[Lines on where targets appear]
····················

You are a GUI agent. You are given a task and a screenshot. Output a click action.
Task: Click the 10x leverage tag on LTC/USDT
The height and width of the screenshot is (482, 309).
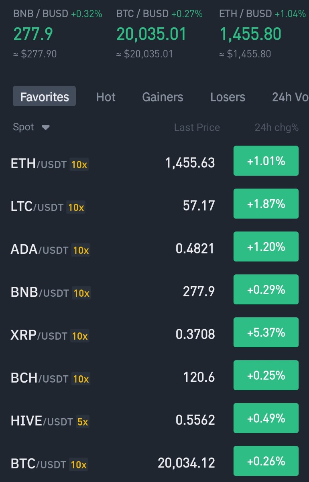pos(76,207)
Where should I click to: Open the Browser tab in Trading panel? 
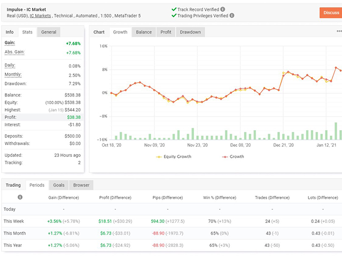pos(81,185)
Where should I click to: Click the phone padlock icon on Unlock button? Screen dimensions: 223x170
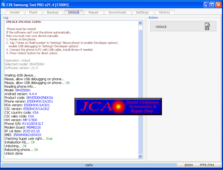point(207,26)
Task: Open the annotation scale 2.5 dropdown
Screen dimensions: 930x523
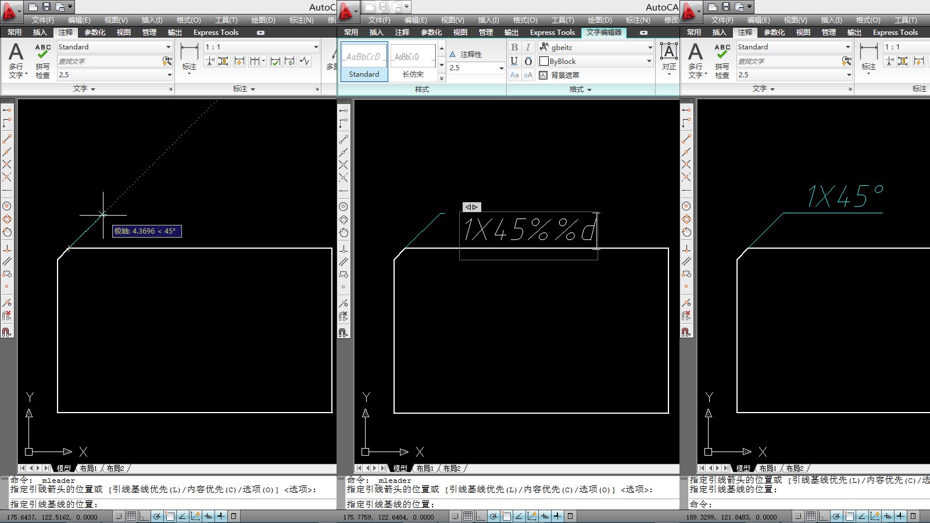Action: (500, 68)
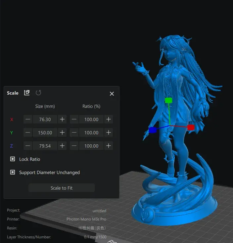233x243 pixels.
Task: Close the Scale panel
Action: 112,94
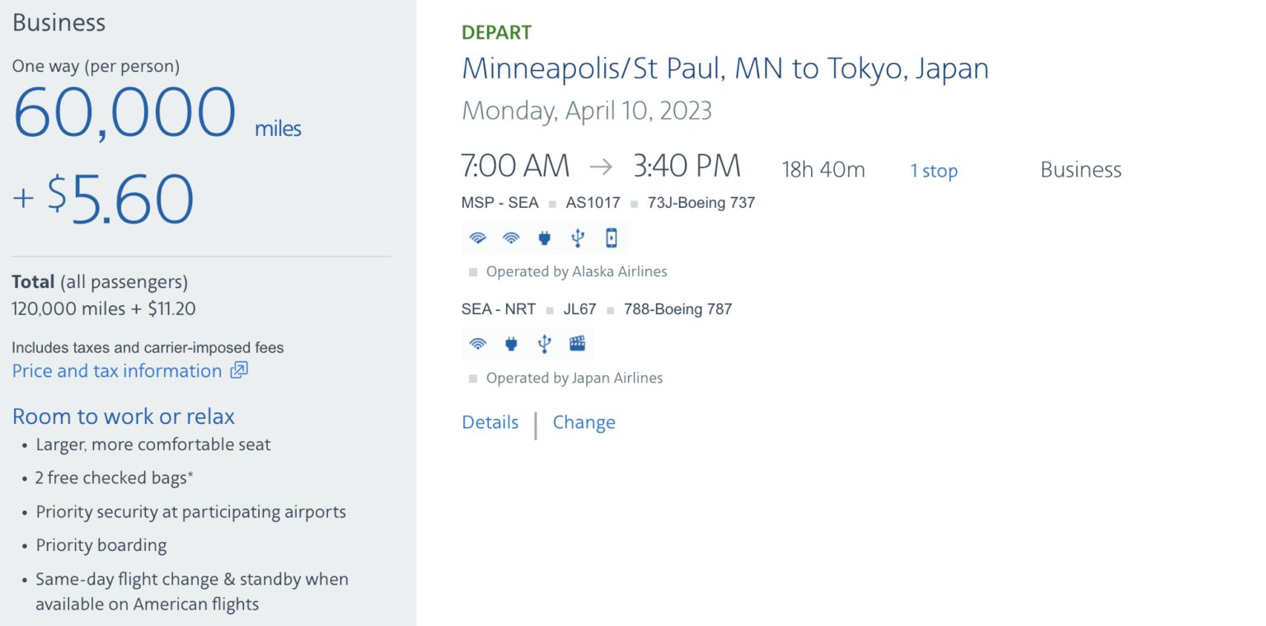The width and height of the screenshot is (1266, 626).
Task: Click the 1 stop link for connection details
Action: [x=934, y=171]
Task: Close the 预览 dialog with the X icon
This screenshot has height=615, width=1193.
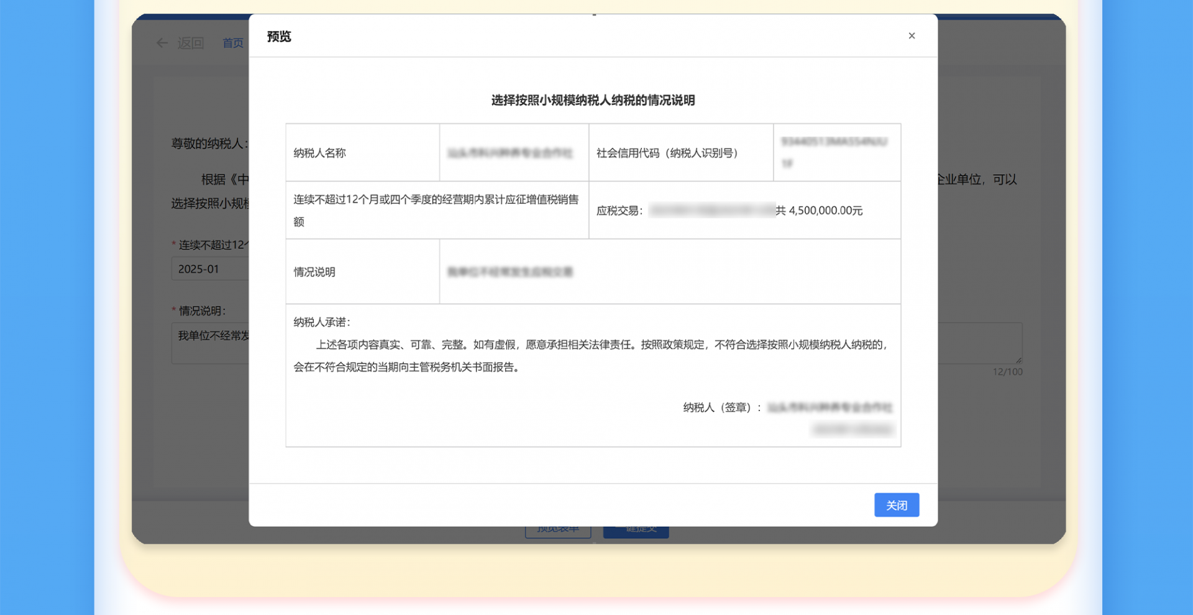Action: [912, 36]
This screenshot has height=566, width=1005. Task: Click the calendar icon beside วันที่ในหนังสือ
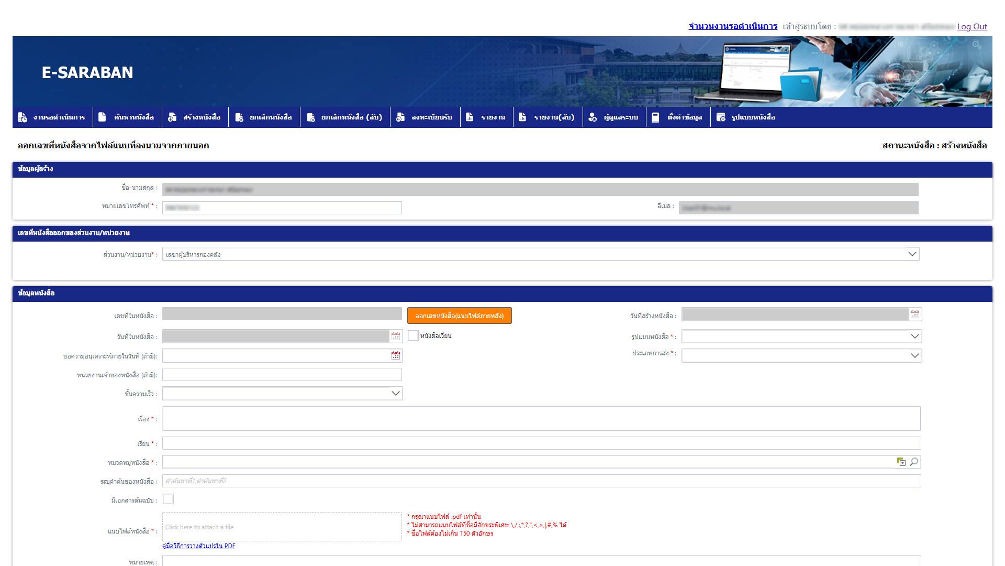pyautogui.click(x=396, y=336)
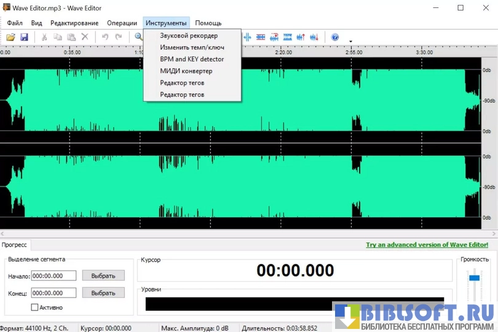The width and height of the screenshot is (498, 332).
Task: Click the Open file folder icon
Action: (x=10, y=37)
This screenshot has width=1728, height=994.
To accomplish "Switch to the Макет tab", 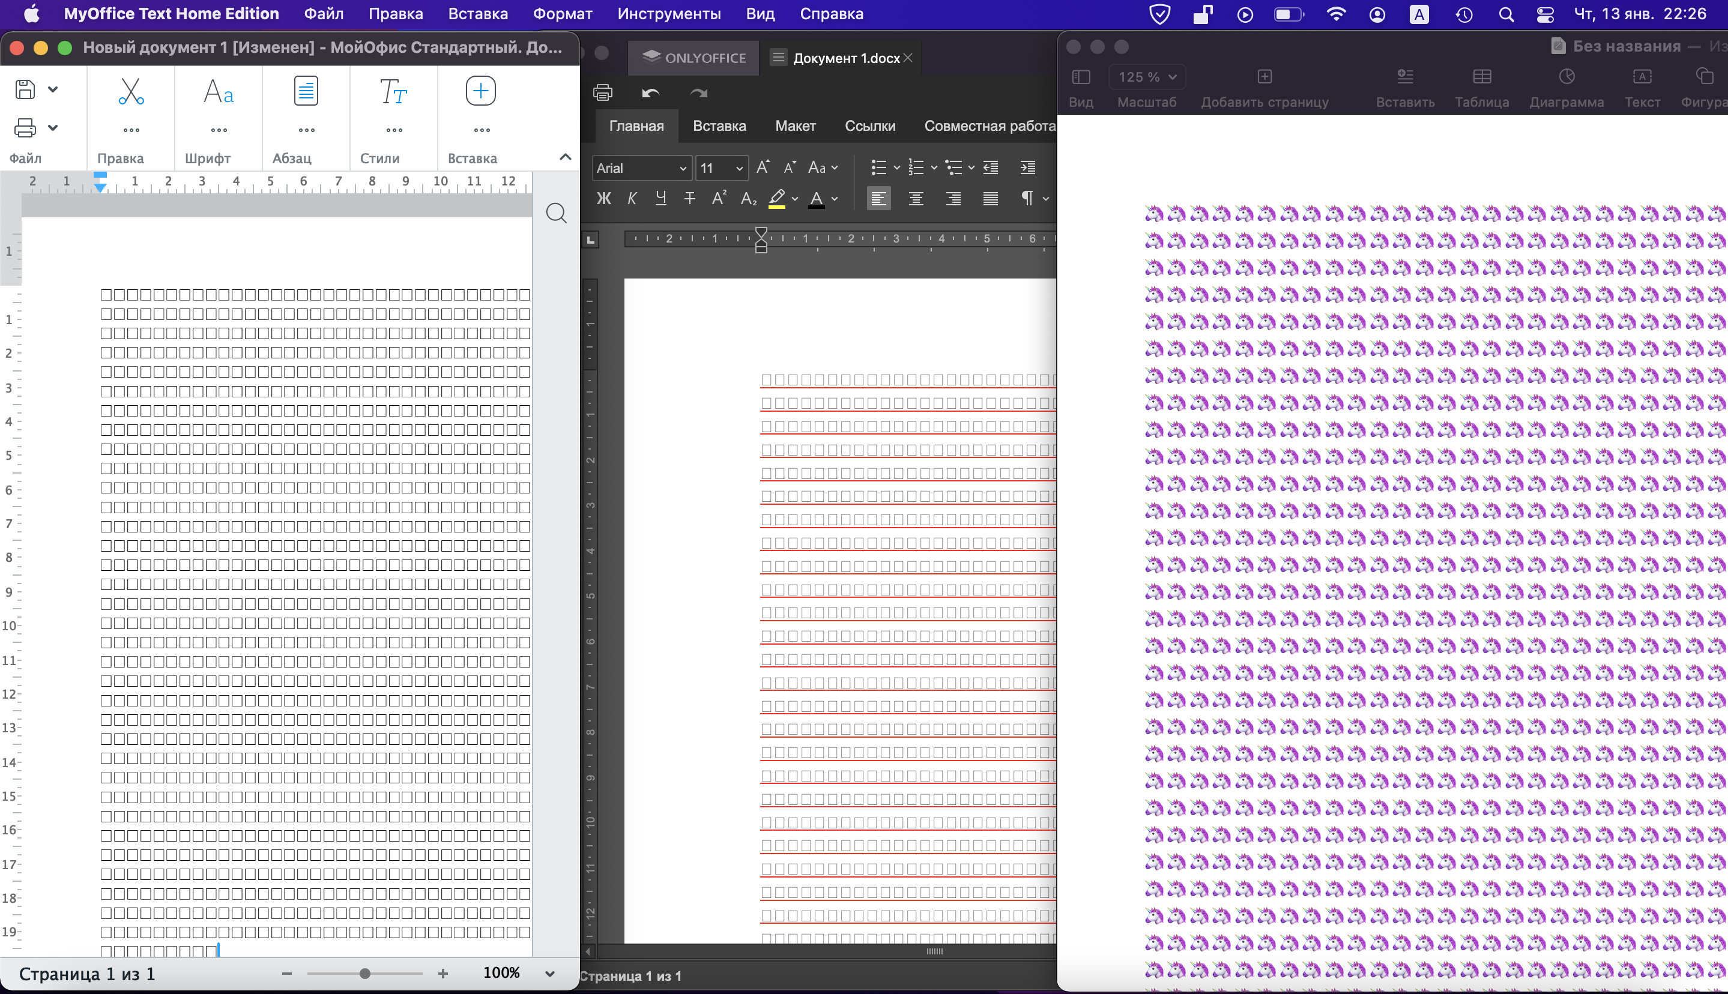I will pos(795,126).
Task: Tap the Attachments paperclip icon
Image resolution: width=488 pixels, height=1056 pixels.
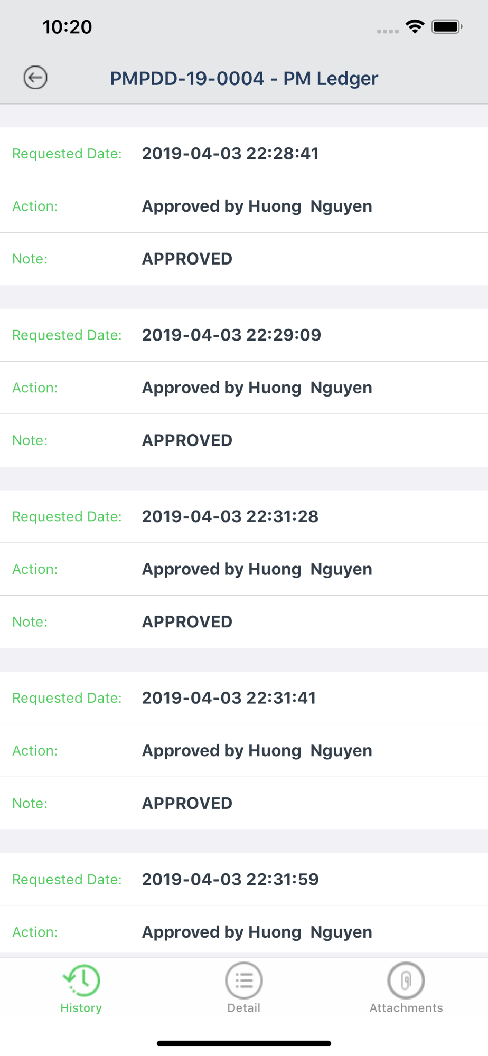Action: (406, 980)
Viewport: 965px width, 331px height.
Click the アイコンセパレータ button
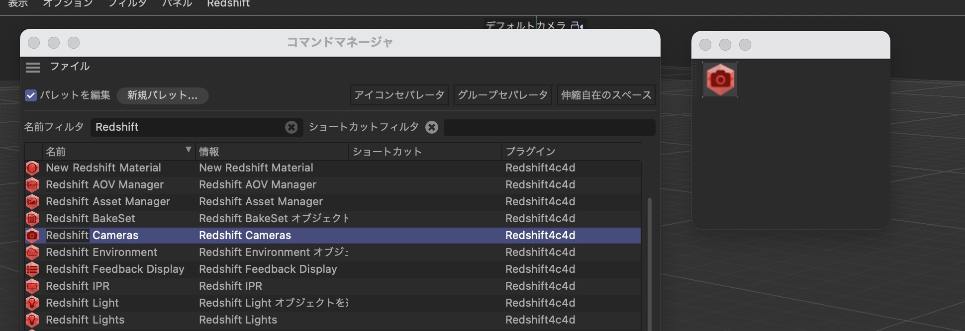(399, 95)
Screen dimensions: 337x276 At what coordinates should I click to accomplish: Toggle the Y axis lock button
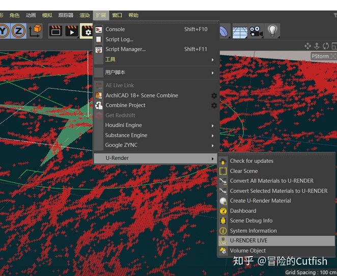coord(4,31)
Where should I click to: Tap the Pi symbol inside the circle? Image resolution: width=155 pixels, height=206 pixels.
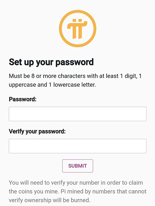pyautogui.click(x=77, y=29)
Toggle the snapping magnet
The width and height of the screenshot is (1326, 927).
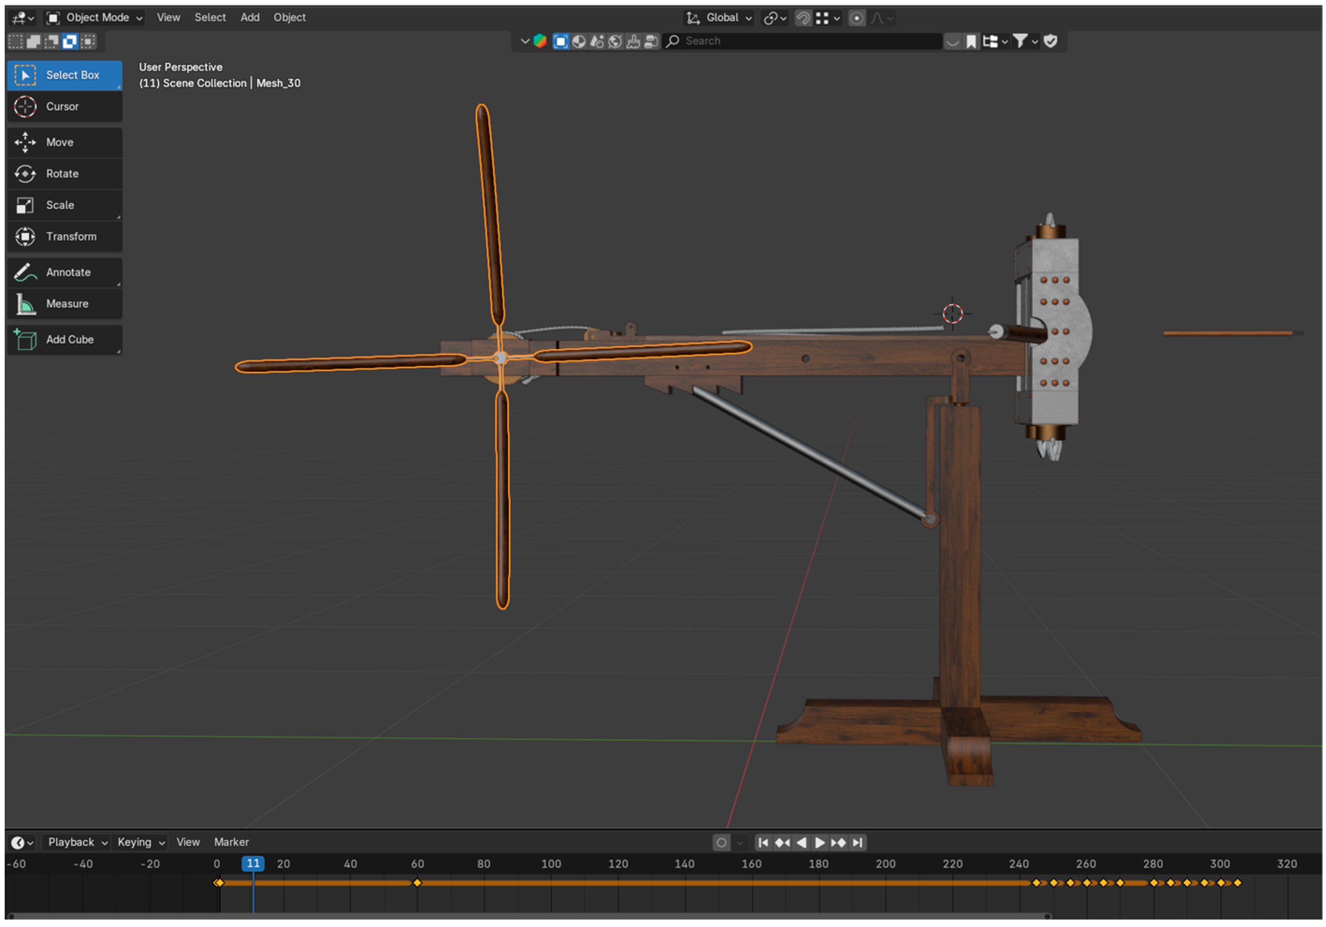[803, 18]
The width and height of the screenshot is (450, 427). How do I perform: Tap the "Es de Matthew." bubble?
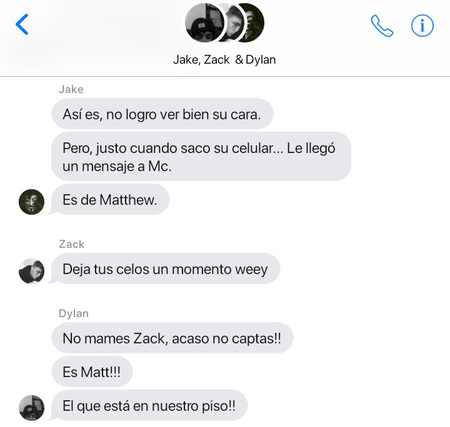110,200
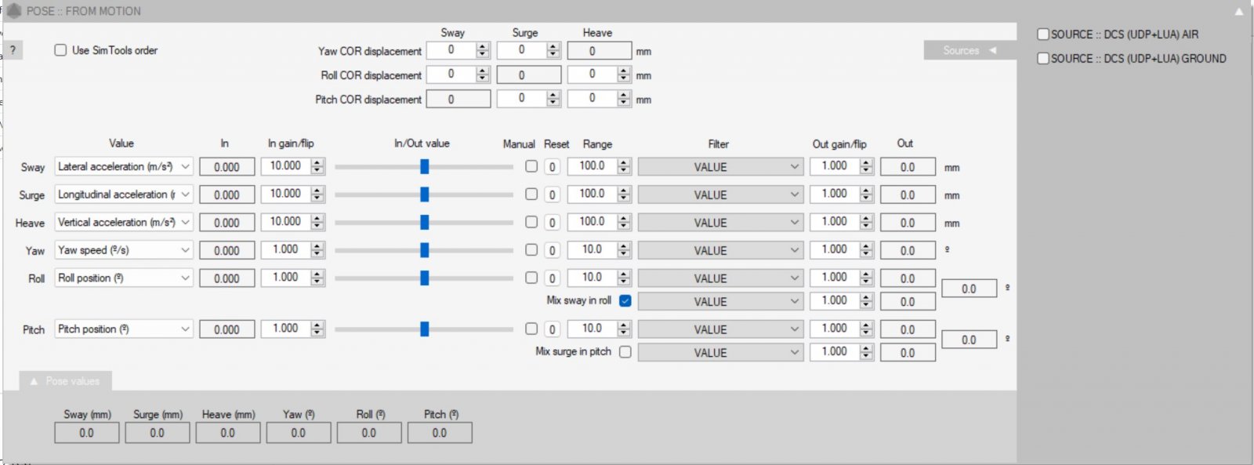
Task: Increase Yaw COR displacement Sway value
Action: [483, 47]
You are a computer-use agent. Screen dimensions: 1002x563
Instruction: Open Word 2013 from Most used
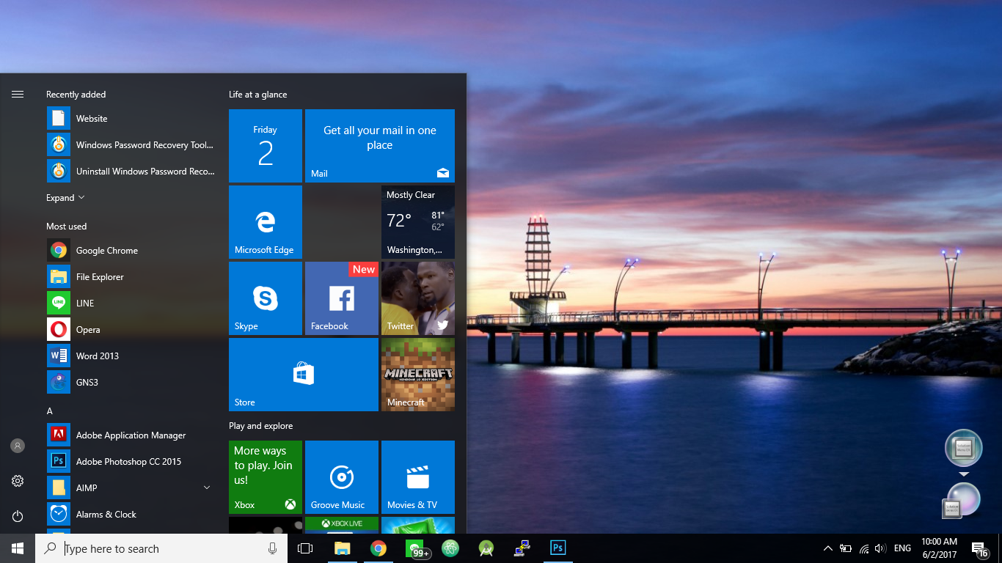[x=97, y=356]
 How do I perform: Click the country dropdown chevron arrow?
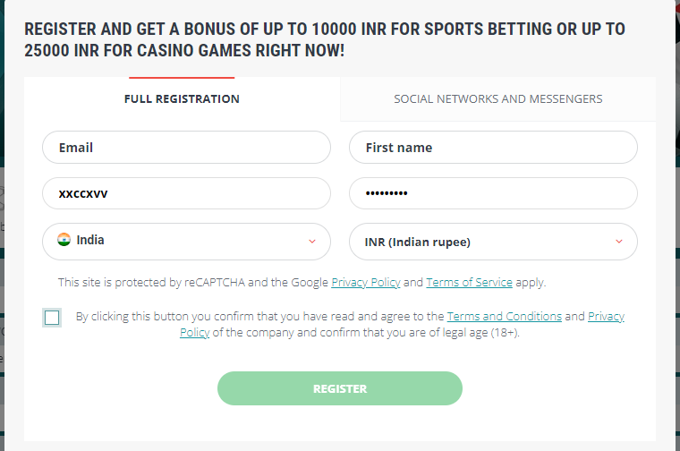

····················

Task prompt
Quote the lines from the one containing "Toggle the snapping magnet" through the end of the lines above, both ends included, and leave the pictures out of your answer.

Written answer
Toggle the snapping magnet
The width and height of the screenshot is (1326, 927).
[803, 18]
The width and height of the screenshot is (450, 427). How do I perform: Tap the "Es de Matthew." bubble?
110,200
Task: Increase Yaw COR displacement Sway value
Action: [483, 47]
You are a computer-use agent. Screen dimensions: 1002x563
Instruction: Open Word 2013 from Most used
[x=97, y=356]
 How do I perform: Click the country dropdown chevron arrow?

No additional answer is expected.